What to do. The lines needed are those below that contain the word "Collapse"; copy each one.

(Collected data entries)
+ + + + + + +
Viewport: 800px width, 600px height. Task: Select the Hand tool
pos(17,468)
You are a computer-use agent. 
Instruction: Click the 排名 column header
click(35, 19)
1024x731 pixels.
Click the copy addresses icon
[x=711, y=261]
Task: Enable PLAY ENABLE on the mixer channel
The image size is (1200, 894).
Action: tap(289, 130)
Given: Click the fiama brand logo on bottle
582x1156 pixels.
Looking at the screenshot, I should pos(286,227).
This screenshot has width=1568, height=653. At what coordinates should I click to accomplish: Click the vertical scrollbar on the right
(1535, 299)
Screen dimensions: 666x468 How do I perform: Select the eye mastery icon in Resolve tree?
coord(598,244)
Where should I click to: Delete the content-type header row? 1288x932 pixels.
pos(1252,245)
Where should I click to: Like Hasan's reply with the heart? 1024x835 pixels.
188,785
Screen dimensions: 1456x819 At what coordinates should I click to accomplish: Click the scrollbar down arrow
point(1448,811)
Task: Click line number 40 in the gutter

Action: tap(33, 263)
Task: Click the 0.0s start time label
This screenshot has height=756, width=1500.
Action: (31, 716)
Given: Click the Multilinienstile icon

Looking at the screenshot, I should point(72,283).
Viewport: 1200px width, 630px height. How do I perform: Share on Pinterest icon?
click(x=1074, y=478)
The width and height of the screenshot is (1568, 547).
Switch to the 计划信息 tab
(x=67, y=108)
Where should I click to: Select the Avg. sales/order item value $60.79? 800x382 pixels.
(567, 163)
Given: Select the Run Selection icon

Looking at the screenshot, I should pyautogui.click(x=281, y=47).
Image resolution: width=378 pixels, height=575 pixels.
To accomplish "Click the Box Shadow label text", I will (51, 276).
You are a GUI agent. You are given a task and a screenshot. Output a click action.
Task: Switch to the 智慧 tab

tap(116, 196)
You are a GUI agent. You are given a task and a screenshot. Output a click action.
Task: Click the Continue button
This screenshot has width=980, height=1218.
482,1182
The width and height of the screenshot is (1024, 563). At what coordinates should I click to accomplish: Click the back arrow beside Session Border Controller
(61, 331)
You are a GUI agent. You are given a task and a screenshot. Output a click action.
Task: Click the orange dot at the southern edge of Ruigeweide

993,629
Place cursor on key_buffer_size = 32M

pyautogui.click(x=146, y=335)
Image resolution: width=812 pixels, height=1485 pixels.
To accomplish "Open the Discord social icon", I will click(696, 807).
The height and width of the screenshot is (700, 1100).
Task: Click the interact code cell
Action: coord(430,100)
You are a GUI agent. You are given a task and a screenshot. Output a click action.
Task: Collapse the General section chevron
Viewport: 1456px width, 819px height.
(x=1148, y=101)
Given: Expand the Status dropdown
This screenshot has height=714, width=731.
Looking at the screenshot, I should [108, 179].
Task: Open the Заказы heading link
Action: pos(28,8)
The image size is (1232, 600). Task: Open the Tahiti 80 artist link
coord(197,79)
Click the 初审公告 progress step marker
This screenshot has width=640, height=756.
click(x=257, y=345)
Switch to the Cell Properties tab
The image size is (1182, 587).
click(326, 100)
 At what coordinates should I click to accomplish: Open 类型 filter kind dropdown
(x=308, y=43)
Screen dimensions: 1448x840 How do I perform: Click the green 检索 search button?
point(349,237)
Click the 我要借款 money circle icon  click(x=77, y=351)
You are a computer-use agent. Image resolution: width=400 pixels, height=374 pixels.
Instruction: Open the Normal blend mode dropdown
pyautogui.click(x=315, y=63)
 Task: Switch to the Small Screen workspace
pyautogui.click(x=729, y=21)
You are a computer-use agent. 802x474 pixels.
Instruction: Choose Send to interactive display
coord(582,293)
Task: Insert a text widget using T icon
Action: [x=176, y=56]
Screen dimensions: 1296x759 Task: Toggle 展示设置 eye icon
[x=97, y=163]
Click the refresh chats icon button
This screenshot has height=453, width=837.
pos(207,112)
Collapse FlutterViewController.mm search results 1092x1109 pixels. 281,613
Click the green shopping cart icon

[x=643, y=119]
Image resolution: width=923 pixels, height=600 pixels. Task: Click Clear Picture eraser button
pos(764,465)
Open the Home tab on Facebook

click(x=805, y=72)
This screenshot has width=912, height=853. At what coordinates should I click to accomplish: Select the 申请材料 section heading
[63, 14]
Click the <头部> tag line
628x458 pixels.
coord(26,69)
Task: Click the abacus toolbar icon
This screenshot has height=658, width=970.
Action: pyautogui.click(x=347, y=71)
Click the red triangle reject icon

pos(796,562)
+ + + + + + +
Response to the task.
Task: Collapse the General section chevron
Collapse FlutterViewController.mm search results 1092x1109 pixels. 281,613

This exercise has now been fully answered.